E poi, il calcio. Cronista del San Giovanni Lupatoto, da sempre. Poi anche del Pozzo, sdoppiandosi in un lavoro domenicale che deve averlo sottratto molto alla famiglia, “ma mia moglie è una santa, capirà”, sorrideva. Puntuale, preciso, corretto. Un giornalista vero, anche se il suo lavoro era un altro e se quella era rimasta, sempre e comunque, la sua straordinaria passione. Diventata (quasi) fede, quando gli era stata affidata la Primavera del Verona. Ragazzi poi diventati spesso campioni, che lui seguiva, descriveva, intervistava. “Quello farà strada” ti diceva. Lì per lì, magari, non ci crederai, poi ti accorgevi che “quello lì” era un certo Jorginho. Lui li ha visti tutti, s’è sbagliato raramente. E sentiva sua anche la Primavera del Verona, che seguiva con amore, ma anche con grandissima professionalità. Pronto a proporti interviste, servizi, con educazione, rispetto, senso della misura.
Doti rare, in un mondo in cui è facile uscire dalle righe, a Franco non è mai successo. Telefonava, educato, rispettoso. E quasi sempre gli dicevi di sì, non fosse altro per quel modo tutto suo di proporsi.
Un grande esempio, una lunga storia che sarebbe bello proporrre ai ragazzi che oggi s’affacciano al giornalismo.

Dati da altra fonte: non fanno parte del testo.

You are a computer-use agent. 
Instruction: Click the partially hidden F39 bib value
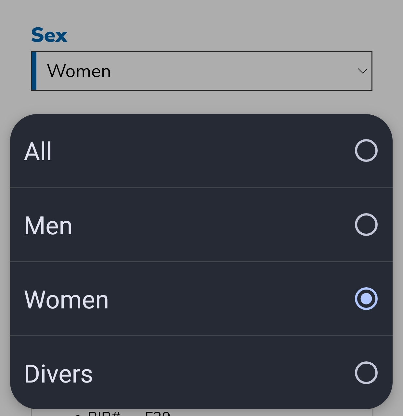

Anche quando gli anni, qualche acciacco, un filo di stanchezza, lo avevano un po’ allontanato, ha conti nuato a scrivere, descrivere, raccontare. Aveva i suoi appunti, “…così mi tengo in forma” diceva. “Come stai, Franco’?” E rispondeva col sorriso. “No ghè mal…”.
Era stato a suo tempo anche un buon giocatore, nel glorioso San Giovanni, ovvio. Un bel difensore, “gamba o balon”, scherzava. “Son mejo come giornalista”, rideva. Ed era, forse, l’unico momento in cui si elogiava. Del San Giovanni aveva scritto anche la storia, con la passione e l’amore di sempre.
Con lui sapevi di andare sul sicuro, il servizio e lo portava sempre a casa. Aveva senso del dovere, professionalità. E sapeva darti amicizia, quella vera. Quella che è durata negli anni, al di là del lavoro che passa e del tempo, malandrino, che si porta via anche le persone care. I sentimenti no, per fortuna. Quelli resistono, lo faranno sempre. E ce ne saranno tanti,domani alle 15, nella chiesa di San Giovanni, ad accompagnare Franco.